*Records to use:*
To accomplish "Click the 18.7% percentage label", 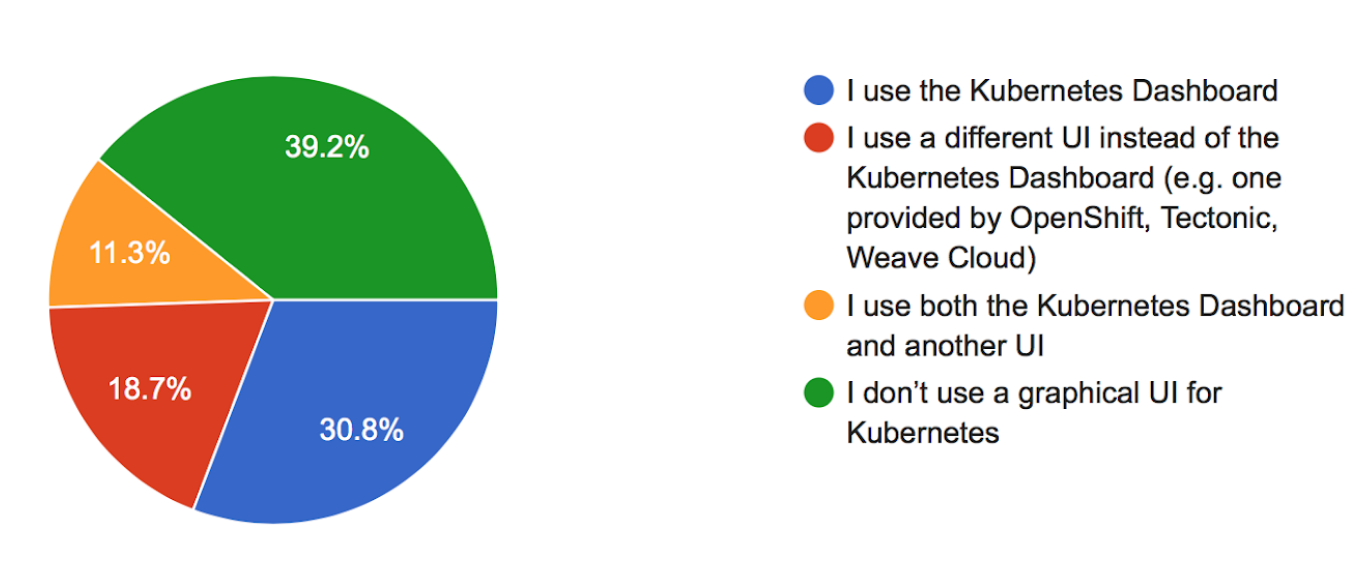I will 150,389.
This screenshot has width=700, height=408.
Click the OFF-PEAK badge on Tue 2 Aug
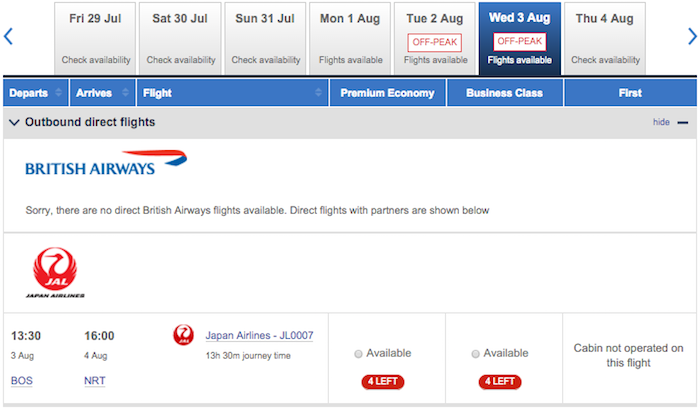pos(435,42)
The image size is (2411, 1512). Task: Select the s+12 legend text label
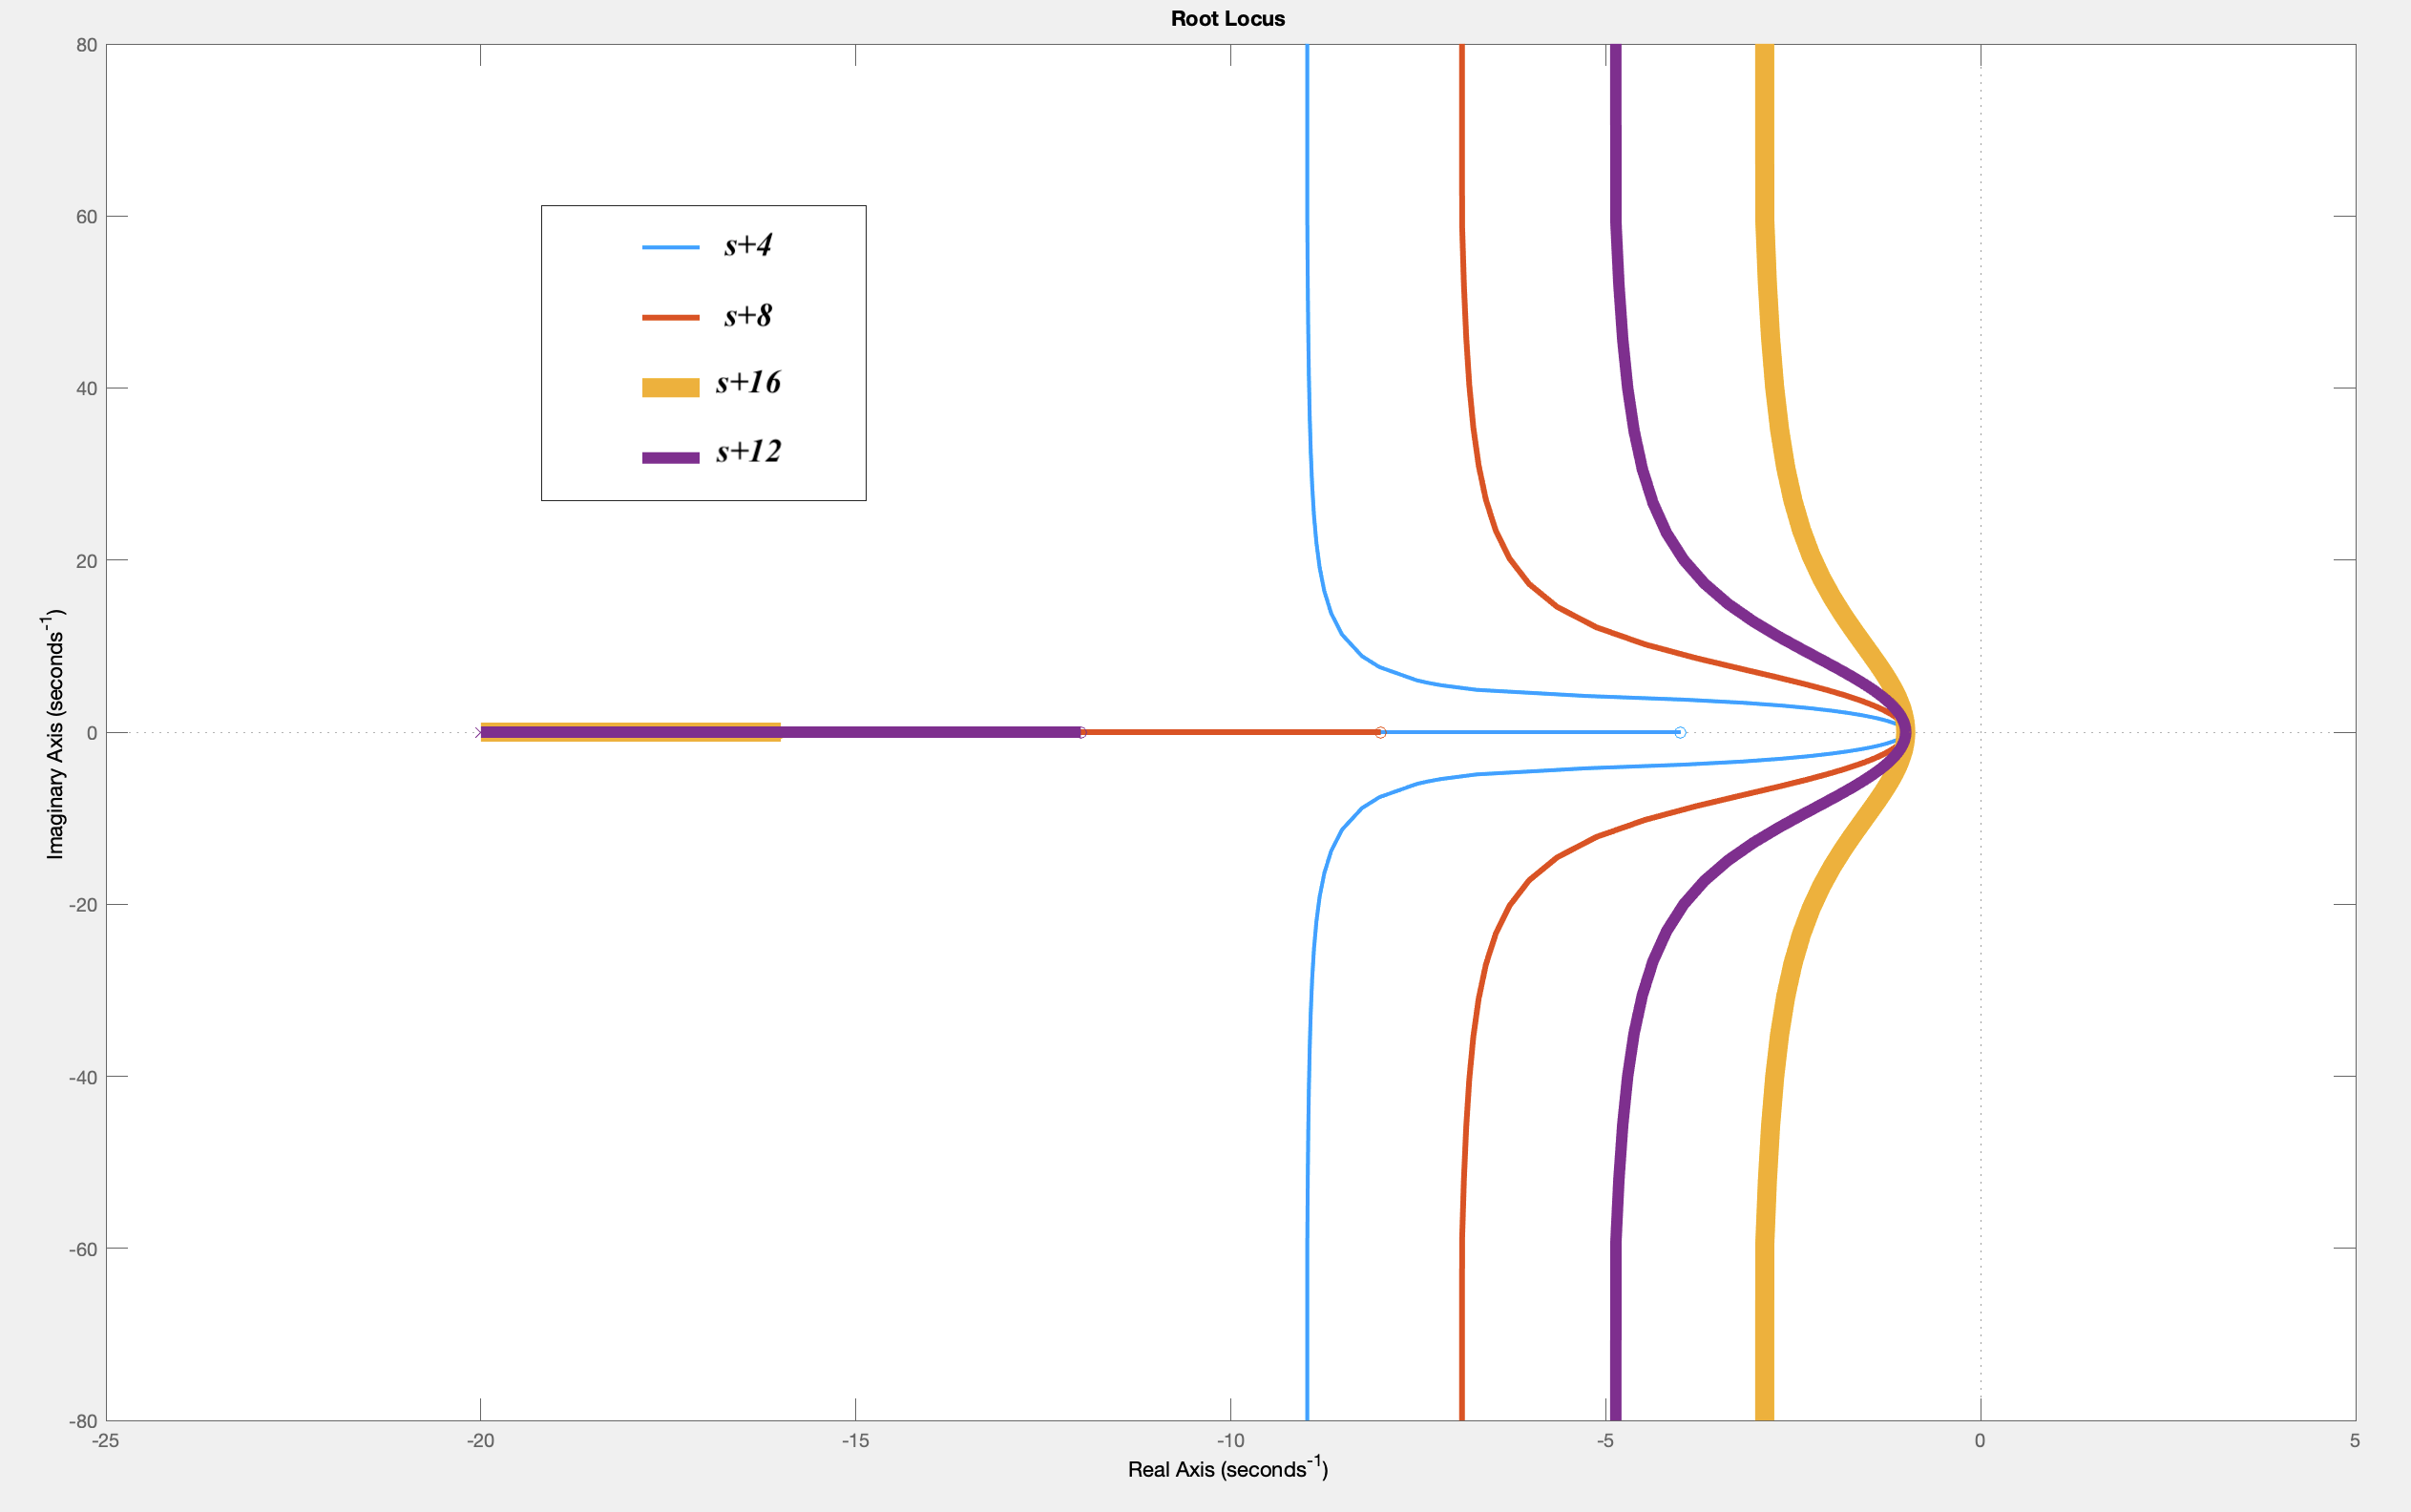748,452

*Task prompt:* Give the entries above as a two-column CSV with the header instruction,point, one row per entry, beginning at the line that contains "This screenshot has width=700, height=408." and running through the end of the entries. Put each entry's text and its answer in their own quoted fields with line breaks turned into spaces, and leave the pictures out.

*Task solution:*
instruction,point
"This screenshot has width=700, height=408. Click the OFF-PEAK badge on Tue 2 Aug","pos(435,42)"
"The image size is (2411, 1512). Task: Select the s+12 legend text label","748,452"